Il principio della parità retributiva: fondamento giuridico e novità legislative

Il principio cardine della Direttiva è il diritto alla parità di retribuzione, sancito dall’articolo 157 del Trattato sul funzionamento dell’UE. Gli Stati membri dovranno recepire la Direttiva entro il 7 giugno 2026, ma le aziende devono da subito attivarsi per adattare i propri sistemi retributivi e organizzativi.

Tra gli obblighi principali rientra l’adozione di criteri oggettivi, neutri rispetto al genere, per definire le retribuzioni e valutarne l’equità. Le aziende dovranno essere in grado di dimostrare che ruoli diversi possono essere considerati di pari valore attraverso parametri come competenze, responsabilità e condizioni di lavoro. I sistemi retributivi e di classificazione professionale dovranno essere rivisti per evitare bias impliciti o distorsioni storiche.

Accesso alle informazioni e fine del segreto salariale

La Direttiva introduce inoltre il diritto per i lavoratori di conoscere i criteri che regolano le retribuzioni e di accedere a dati disaggregati per sesso. È vietato imporre il segreto salariale: i dipendenti devono essere liberi di condividere informazioni sulla propria retribuzione per far valere eventuali diritti. Le aziende con oltre 250 dipendenti dovranno pubblicare periodicamente report sul gender pay gap e, in caso di differenze superiori al 5% non giustificate, avviare una valutazione congiunta con i rappresentanti dei lavoratori.

Selezione e crescita: regole più eque sin dall’ingresso

Novità importanti riguardano anche il processo di selezione: i datori di lavoro saranno tenuti a indicare il range salariale delle posizioni aperte e non potranno più chiedere ai candidati informazioni sulle retribuzioni precedenti, eliminando così una pratica che ha contribuito a perpetuare le disuguaglianze.

Procedure interne e formazione HR: leve strategiche per la parità retributiva

Sul piano operativo, le imprese dovranno adottare procedure interne per gestire le richieste di accesso alle informazioni retributive e definire standard trasparenti per aumenti, promozioni e avanzamenti di carriera. Una formazione mirata per i responsabili HR sarà essenziale per garantire che la cultura aziendale evolva verso un approccio equo e inclusivo.

Gender pay gap: uno sguardo ai dati

Secondo l’ultima rilevazione di Eurostat, il divario retributivo di genere medio nell’UE si attesta intorno al 12,7%, con forti disparità tra Paesi.

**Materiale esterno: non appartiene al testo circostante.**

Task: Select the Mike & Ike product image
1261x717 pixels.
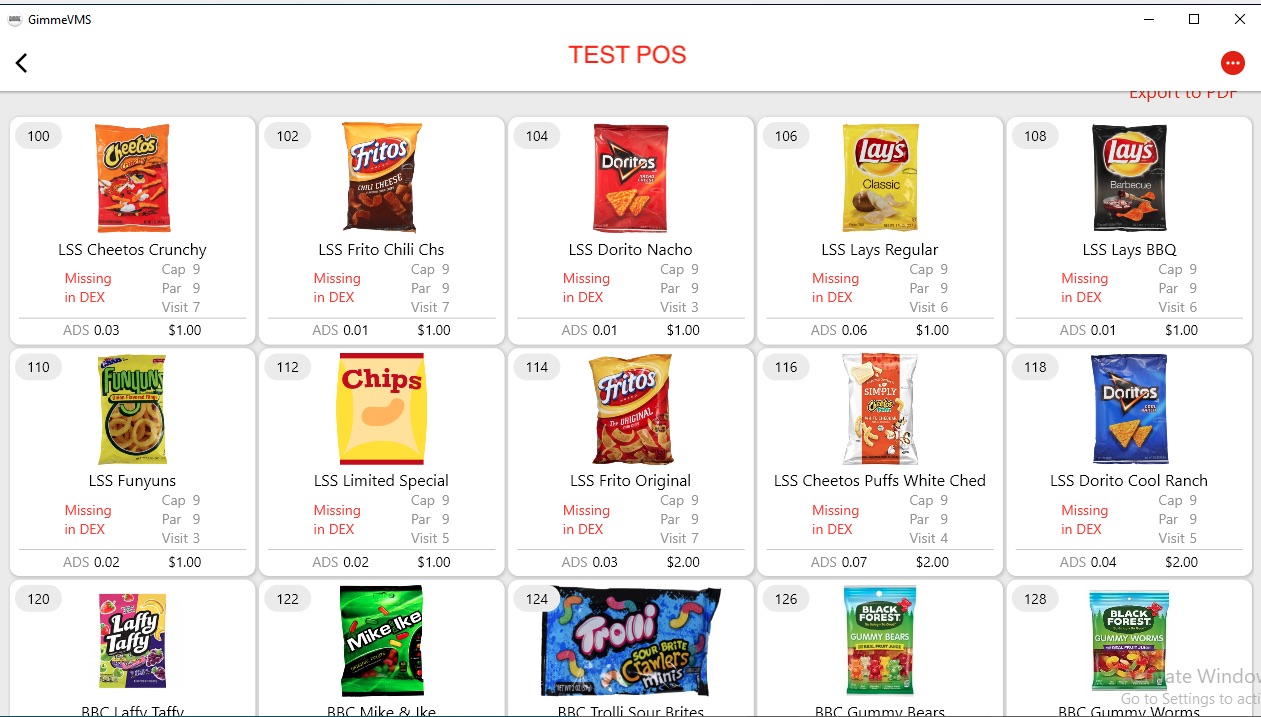Action: (x=381, y=641)
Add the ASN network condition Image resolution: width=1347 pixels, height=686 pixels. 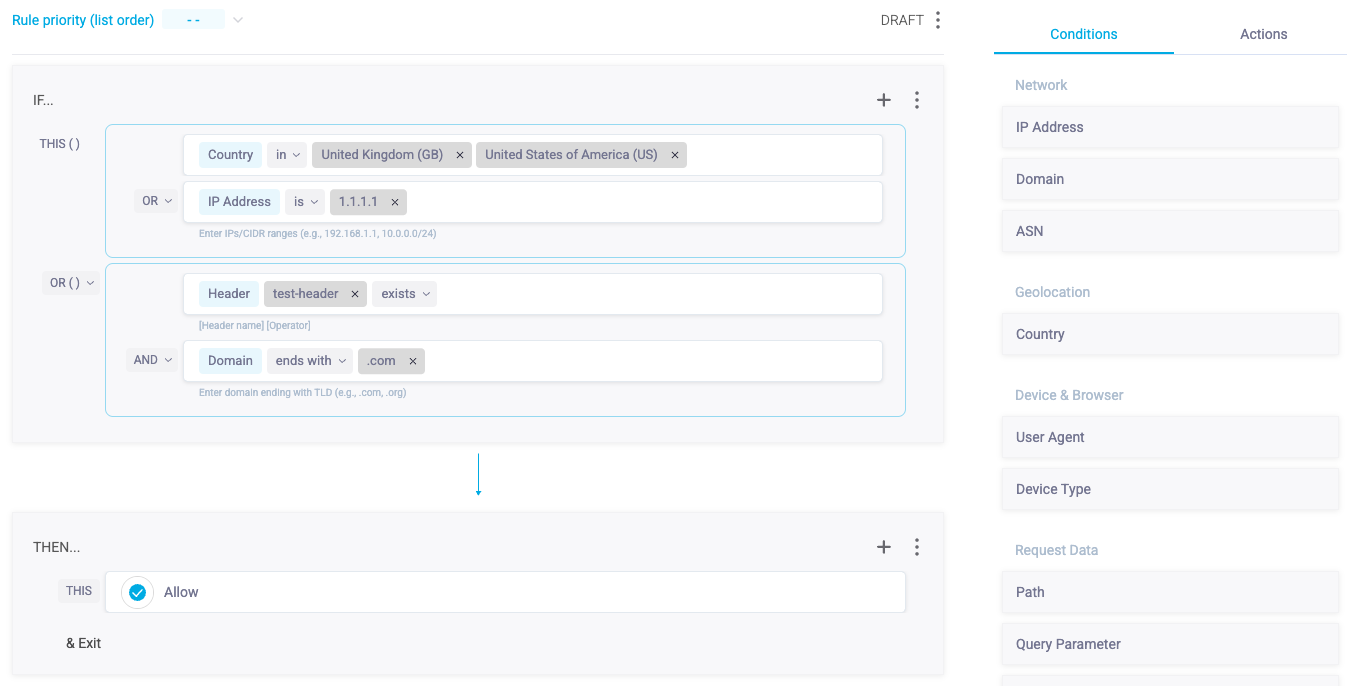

In Italia, il dato è apparentemente più basso (circa il 5%), ma questo riflette più una scarsa partecipazione femminile a ruoli apicali e a settori ad alta retribuzione che una reale equità salariale. Il rischio, infatti, è che le donne siano sovrarappresentate in posizioni a bassa qualificazione e sottorappresentate nelle posizioni dirigenziali.

Cambiamento culturale e vantaggio competitivo

In generale, quello che si dovrebbe comprendere è che l’introduzione di un sistema salariale trasparente non è solo una questione di compliance normativa, ma rappresenta anche un passaggio strategico verso modelli organizzativi moderni e inclusivi.

Le aziende che adottano policy trasparenti e strumenti di people analytics evoluti riescono a costruire ambienti di lavoro più equi, attrarre talenti e aumentare l’engagement dei dipendenti.

Inoltre, numerosi studi hanno dimostrato come la parità di genere nei ruoli decisionali migliori le performance aziendali e la capacità di innovazione. Per questo motivo, anticipare l’adeguamento alla Direttiva può offrire un vantaggio competitivo concreto.

Il tempo dell’azione: trasformare gli obblighi per garantire la parità retributiva in opportunità

Una sfida non da poco, che richiede una lunga preparazione: le aziende dovranno quindi, muoversi ora, senza attendere che la Direttiva venga recepita.

Anche perché le sanzioni per il mancato rispetto della Direttiva possono essere rilevanti, sia in termini economici sia reputazionali. Tuttavia, un’adeguata preparazione può trasformare l’obbligo normativo in un’opportunità per valorizzare il capitale umano, attrarre talenti e rafforzare il posizionamento aziendale come datore di lavoro responsabile.